# Resident Visa/ Medical Test for Cancer Patient



## fanimo (Feb 17, 2016)

Hi,
I am a breast cancer patient and undergoing radiation at the moment (chemo + suregry done), as per doctor Radiation will leave some scar on my lungs which can be visible in any x.ray.
My question is, will this restrict me from getting Resident Visa in UAE,is my disease from one of those from restricted entries or will I be able to clear medical test ?
has anybody been through same situation or know someone. What are rules restrictictons in such case?


----------



## ttdubai (Dec 28, 2015)

fanimo said:


> Hi,
> I am a breast cancer patient and undergoing radiation at the moment (chemo + suregry done), as per doctor Radiation will leave some scar on my lungs which can be visible in any x.ray.
> My question is, will this restrict me from getting Resident Visa in UAE,is my disease from one of those from restricted entries or will I be able to clear medical test ?
> has anybody been through same situation or know someone. What are rules restrictictons in such case?


Unfortunately, authorities are very strict when it comes to lung scars because they suspect that you have/had Tuberculosis.
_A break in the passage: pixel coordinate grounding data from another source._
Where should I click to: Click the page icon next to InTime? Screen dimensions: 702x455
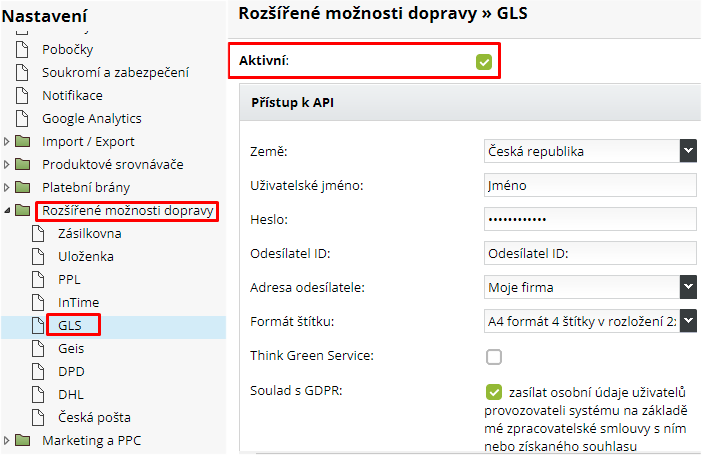click(39, 302)
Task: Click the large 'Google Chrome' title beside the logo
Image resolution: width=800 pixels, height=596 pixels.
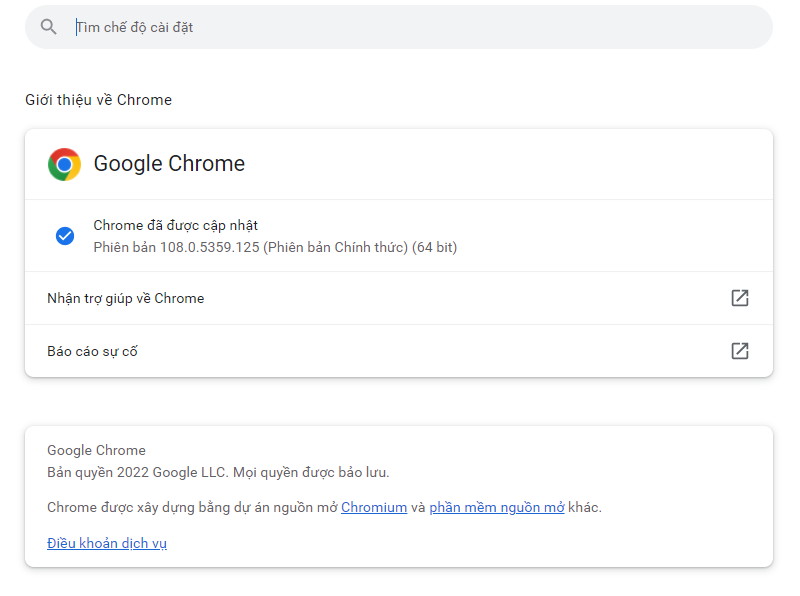Action: point(169,164)
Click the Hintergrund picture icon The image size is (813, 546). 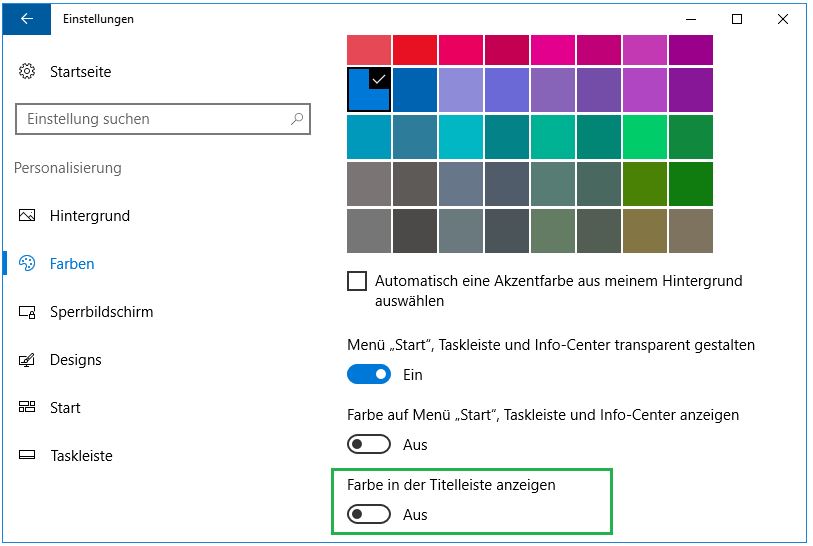point(28,216)
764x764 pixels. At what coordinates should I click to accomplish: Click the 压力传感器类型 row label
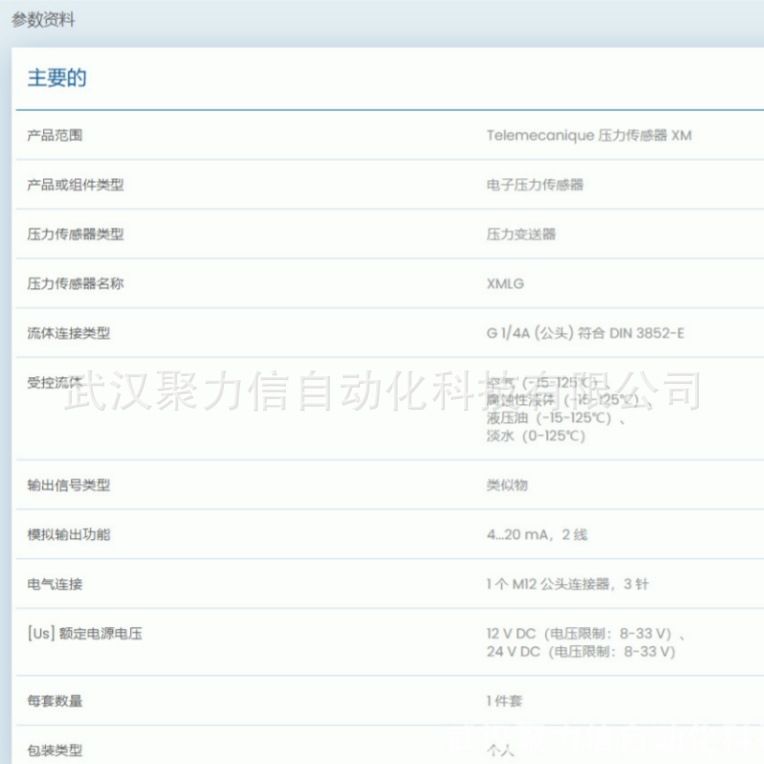pos(75,234)
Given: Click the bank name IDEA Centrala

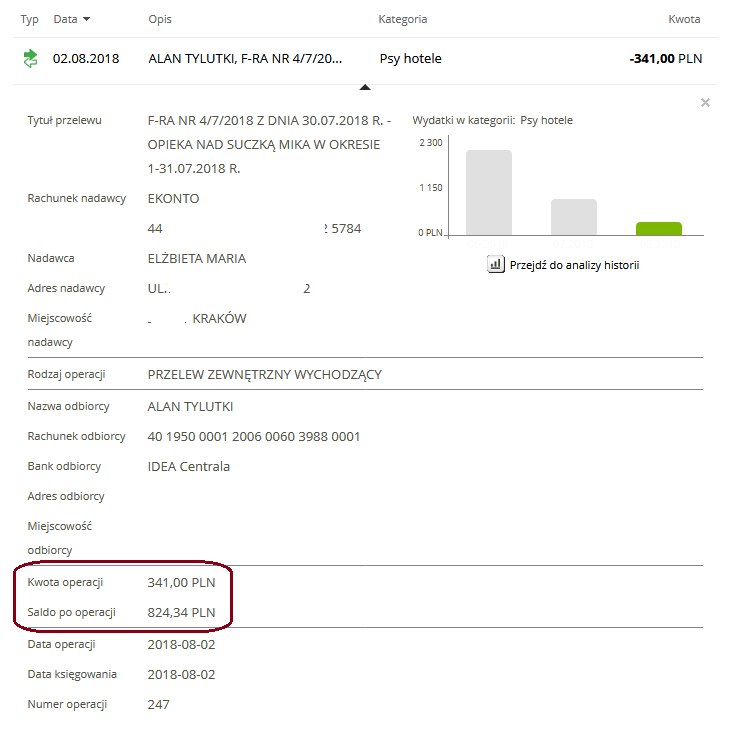Looking at the screenshot, I should click(188, 466).
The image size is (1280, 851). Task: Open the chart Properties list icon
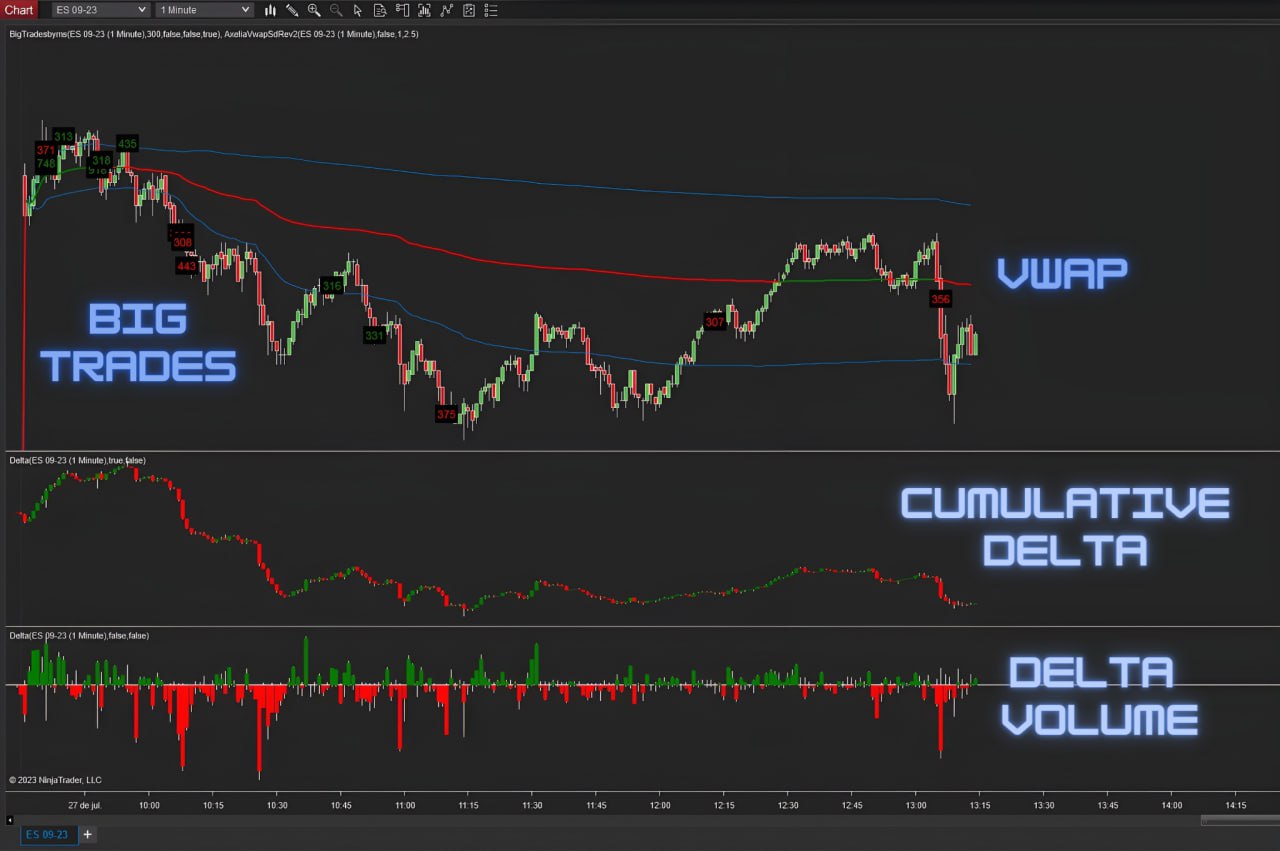click(x=490, y=10)
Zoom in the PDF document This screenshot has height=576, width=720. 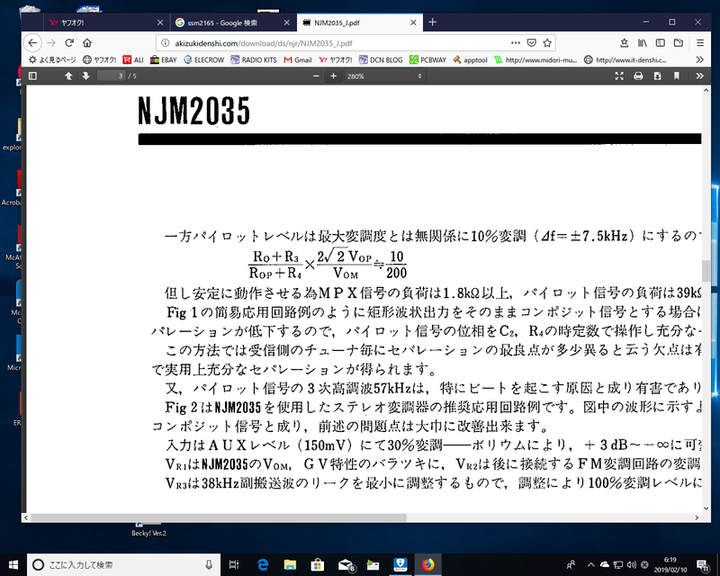[333, 76]
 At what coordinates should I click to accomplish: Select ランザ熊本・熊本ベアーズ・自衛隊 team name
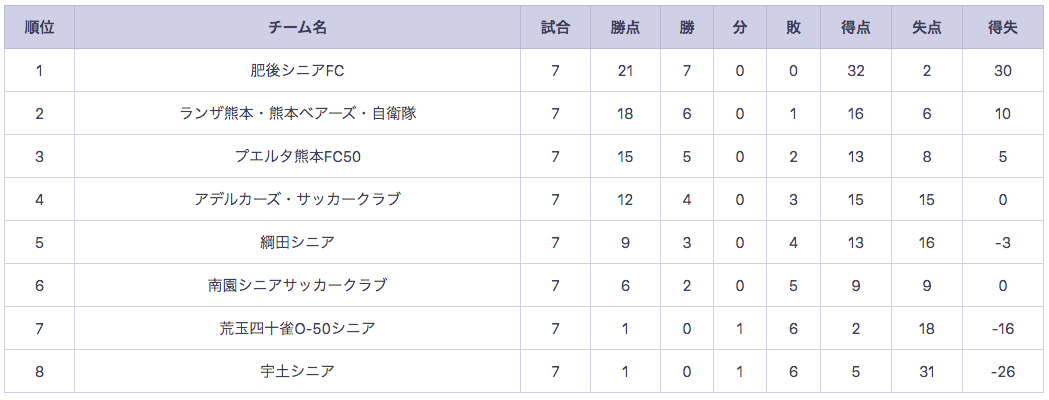pyautogui.click(x=298, y=113)
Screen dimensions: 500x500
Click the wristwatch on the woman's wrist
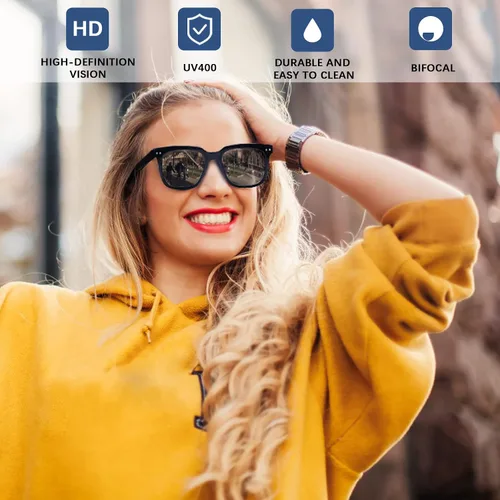(x=302, y=148)
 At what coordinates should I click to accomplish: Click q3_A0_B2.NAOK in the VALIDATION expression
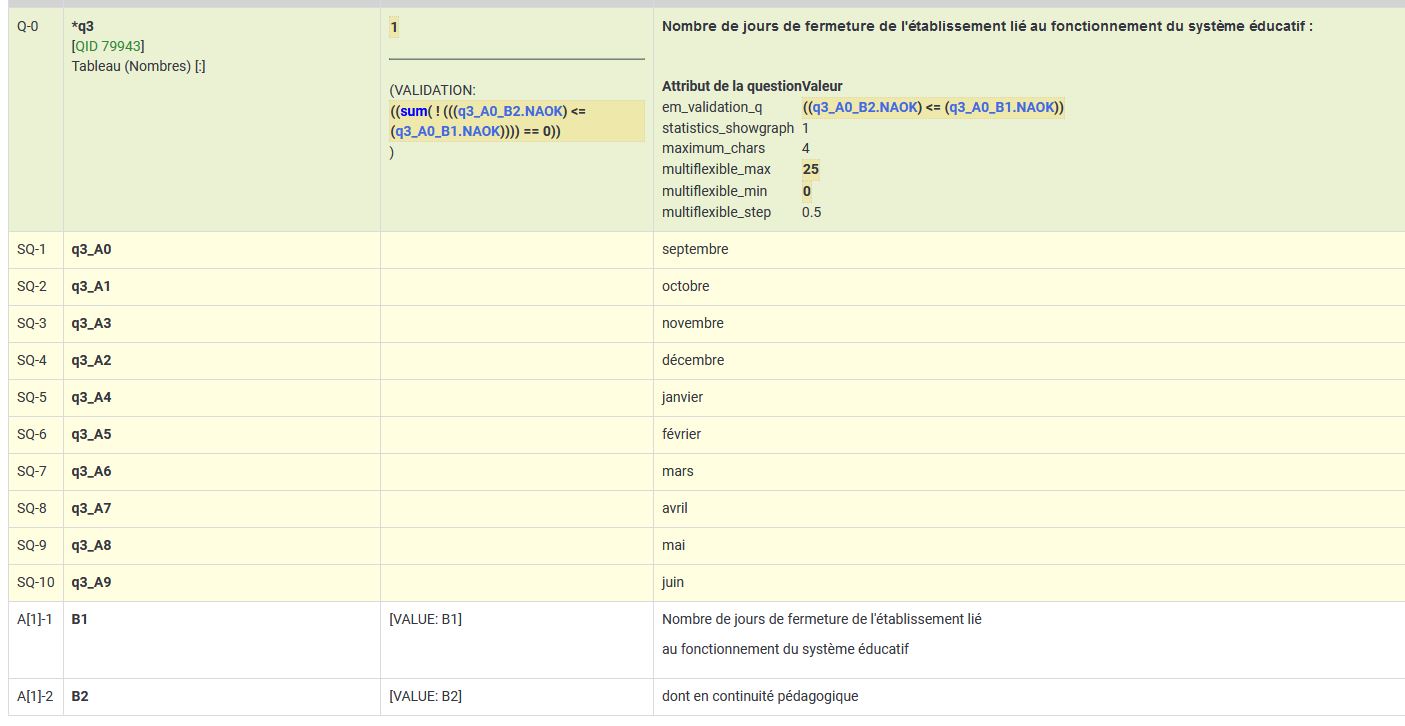pyautogui.click(x=511, y=111)
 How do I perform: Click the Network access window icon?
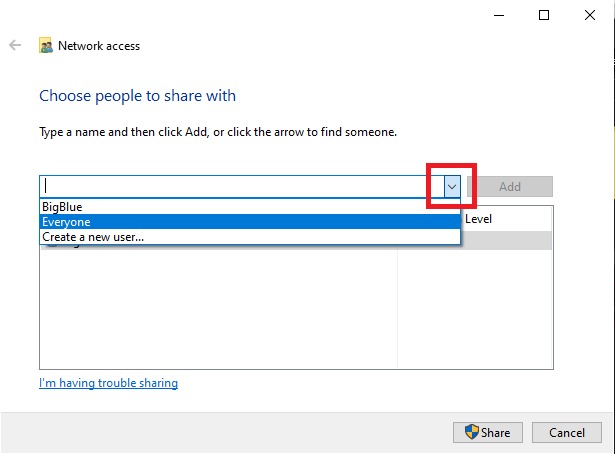(x=46, y=46)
Maybe you will be sent for re-testing to Muhaisnah Medical Fitness Center.

One of my relatives had to do this re-test, and I have to regret to tell you that Muhaisnah is not the best location, and the atmosphere in this medical center is very very bad.

Something very important: Bring confirmation letters from your doctor (original, translated into English, best: with certification) that state your medical condition and the possibility of lung scars.

I wish you all the best for your medical test.


----------



## fanimo (Feb 17, 2016)

Thank you so much for your reply, so I assume the above instance was also relating to Breast cancer (lung scar) so how did it go at the end ? Were they able to understand via re-test that scar was not from TB and its radiation of cancer? Hope residency was processed with not much hassle. Aamin


----------



## Stakehouse (Jun 14, 2015)

The medical test is only for "infectious disease" so from that point of view you are save. But as ttdubai suggested, your -possible- scars might be mistaken for TB. Bring as much evidence as possible about your current condition and the possibility of scars. 

Good luck!


----------